You cannot sue businesses for most CCPA violations. You can only sue a business under the CCPA if there is a data breach, and even then, only under limited circumstances. You can sue a business if your nonencrypted and nonredacted personal information was stolen in a data breach as a result of the business’s failure to maintain reasonable security procedures and practices to protect it. If this happens, you can sue for the amount of monetary damages you actually suffered from the breach or “statutory damages” of up to $750 per incident. Before suing, you must give the business written notice of which CCPA sections it violated and allow 30 days to respond in writing that it has cured the violations and that no further violations will occur. If the business is able to actually cure the violation and gives you its written statement that it has done so, you cannot sue the business, unless it continues to violate the CCPA contrary to its statement.

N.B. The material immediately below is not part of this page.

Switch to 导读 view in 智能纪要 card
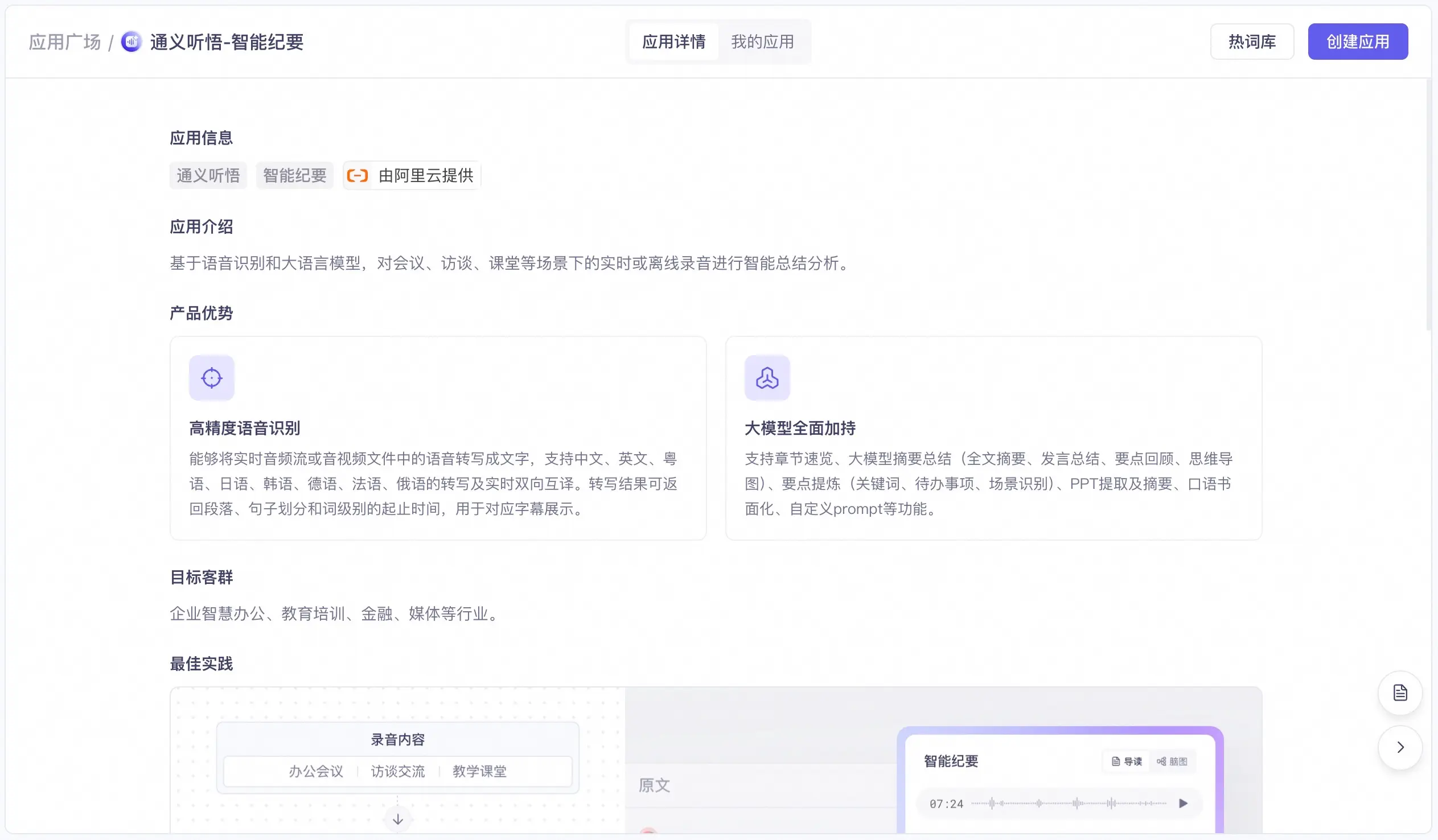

For all other violations of the CCPA, only the Attorney General or the California Privacy Protection Agency may take legal action against non-compliant entities. The Attorney General does not represent individual California consumers. Using consumer complaints and other information, the Attorney General may identify patterns of misconduct that may lead to investigations and actions on behalf of the collective legal interests of the people of California. If you believe a business has violated the CCPA, you may file a consumer complaint with the Office of the Attorney General. If you choose to file a complaint with our office, explain exactly how the business violated the CCPA, and describe when and how the violation occurred. Please note that the Attorney General cannot represent you or give you legal advice on how to resolve your individual complaint. Starting on July 1, 2023, you also will be able to file complaints with the California Privacy Protection Agency for violations of the CCPA, as amended, occurring on or after that date.